Diffraction and Interference
Lauren Hoffman and Jake Benner
In this lab, we found the fraction of the maximum light intensity at differing angles using
a light sensor with an aperture bracket mounted on a rotary motion sensor and a green laser. We
recorded the angle and light intensity data for both the single-slit and double-slit. We then used
this data to create a graph in Origin. In addition, we create a fit function using I0, a, and d as
parameters. Our goal was to see how closely our data fit this theoretical function.
Results
Figure 1. Intensity vs Angular Distance
We found that our data did not closely fit the theoretical function. We know this because
our reduced chi-squared test result was only .03521. Generally, a large reduced chi-square fitting
indicates a poor fit and a very small statistic means that the fit doesn’t include all of the data, as
is our case.
It looks like the function fits our data best at the top, the peaks at the end of the central
section of peaks, and for the tails at the very end of the graph. Our function is meant to fit data
that’s symmetric about the central peak. Some of our points line up with this pattern, but for the
most part they look to be too high. This might be because we either moved the sensor too fast
across the track (resulting in a lower intensity because we didn’t give it enough time to register
the light), or too slow (meaning that the sensor picked up the maximum intensity available for
that angle. I would think this is a good thing but we weren’t consistent with it for every run).

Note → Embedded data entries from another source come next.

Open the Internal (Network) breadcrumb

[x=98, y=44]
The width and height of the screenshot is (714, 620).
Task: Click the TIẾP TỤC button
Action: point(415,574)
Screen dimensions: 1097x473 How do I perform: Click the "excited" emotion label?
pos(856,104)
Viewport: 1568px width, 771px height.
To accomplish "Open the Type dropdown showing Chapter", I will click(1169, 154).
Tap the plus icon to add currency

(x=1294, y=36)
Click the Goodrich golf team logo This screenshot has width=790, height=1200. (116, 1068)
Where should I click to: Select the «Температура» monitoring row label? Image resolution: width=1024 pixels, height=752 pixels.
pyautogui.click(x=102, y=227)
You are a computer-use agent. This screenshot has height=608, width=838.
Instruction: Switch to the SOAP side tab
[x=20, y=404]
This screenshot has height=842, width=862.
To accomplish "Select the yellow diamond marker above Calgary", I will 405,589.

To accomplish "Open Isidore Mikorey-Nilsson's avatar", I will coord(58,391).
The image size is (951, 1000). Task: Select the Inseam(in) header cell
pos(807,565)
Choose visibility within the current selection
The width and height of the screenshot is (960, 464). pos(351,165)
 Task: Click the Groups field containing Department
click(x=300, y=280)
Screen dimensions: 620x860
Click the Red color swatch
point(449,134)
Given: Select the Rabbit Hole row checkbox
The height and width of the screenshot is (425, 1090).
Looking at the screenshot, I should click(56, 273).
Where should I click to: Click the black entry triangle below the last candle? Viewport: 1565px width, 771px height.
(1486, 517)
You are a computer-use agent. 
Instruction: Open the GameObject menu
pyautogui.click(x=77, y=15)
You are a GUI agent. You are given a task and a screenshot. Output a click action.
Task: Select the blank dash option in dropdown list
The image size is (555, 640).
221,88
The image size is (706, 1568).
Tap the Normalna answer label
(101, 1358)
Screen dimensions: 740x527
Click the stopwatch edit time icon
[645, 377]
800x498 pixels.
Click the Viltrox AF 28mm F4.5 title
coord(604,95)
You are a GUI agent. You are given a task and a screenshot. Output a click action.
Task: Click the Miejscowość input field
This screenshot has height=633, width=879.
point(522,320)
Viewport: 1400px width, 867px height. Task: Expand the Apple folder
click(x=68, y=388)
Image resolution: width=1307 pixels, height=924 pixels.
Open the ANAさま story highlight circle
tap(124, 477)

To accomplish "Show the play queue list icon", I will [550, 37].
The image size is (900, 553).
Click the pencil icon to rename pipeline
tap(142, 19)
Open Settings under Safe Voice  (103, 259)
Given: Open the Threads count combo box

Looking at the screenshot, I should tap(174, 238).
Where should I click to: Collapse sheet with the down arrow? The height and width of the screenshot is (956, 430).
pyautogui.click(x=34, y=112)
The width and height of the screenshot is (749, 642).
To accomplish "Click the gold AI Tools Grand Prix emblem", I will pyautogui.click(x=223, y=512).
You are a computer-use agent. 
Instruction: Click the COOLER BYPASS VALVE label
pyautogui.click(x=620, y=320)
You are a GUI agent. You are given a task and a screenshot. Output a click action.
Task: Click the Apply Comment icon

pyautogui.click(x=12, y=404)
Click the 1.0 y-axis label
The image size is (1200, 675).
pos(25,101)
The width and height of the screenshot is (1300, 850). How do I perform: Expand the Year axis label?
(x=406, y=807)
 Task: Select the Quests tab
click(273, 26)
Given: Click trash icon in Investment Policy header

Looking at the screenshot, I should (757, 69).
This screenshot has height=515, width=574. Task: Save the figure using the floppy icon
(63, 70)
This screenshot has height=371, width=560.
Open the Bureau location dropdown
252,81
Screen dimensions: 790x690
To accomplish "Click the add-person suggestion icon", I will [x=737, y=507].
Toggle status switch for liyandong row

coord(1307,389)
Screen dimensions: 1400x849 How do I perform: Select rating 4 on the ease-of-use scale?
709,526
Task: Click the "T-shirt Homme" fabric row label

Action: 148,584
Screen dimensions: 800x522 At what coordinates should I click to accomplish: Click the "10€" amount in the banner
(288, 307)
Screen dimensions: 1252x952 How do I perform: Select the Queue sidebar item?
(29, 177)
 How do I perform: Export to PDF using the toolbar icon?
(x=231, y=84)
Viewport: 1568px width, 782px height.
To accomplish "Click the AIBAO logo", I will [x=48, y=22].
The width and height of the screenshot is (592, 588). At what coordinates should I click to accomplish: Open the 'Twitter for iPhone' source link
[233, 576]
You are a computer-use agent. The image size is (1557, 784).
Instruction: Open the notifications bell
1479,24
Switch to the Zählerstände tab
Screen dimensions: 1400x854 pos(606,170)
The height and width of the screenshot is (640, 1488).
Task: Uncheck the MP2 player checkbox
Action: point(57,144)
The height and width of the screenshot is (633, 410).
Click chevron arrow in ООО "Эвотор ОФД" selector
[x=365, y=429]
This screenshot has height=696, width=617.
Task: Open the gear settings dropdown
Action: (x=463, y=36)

We decided to use 0 < I0 < 1.2, 0 < a < 45, and 0 < d < 255. When we estimated too high
for a and d, our fit function only covered about half way up the graph. The lower the values we
used, the better the fit. The errors for a and d were 2.171 micrometers and 1.734 micrometers,
respectively. The value for d from our data was within the accepted value, but the value for a
was not. Deciding on the criteria for I0 was a different case. When we first tried the equation,
using 1.2 resulted in a bad function when the criteria for a and d were too high. Keeping the
other criteria constant, we used .8 but the function fit for single slit diffraction rather than double
slit. We decided to try and re-input the same equation we’d been using for the function again,
and when we went back to 1.2 and lowered the other values, we got the result in Figure 1. We
aren’t really sure why this happened, but we may have lost parentheses when we redid the
equation, thus leading to our final fit result. The error in I0 was 0. Our initial values for I0, a, and
d were 1, 40, and 250, and we fixed I0 so that it wouldn’t vary unlike a and d.
Also, when we went through other iterations, our fit function did not change and chisquared stayed the same. We aren’t sure why this is, but we are happy enough with this result.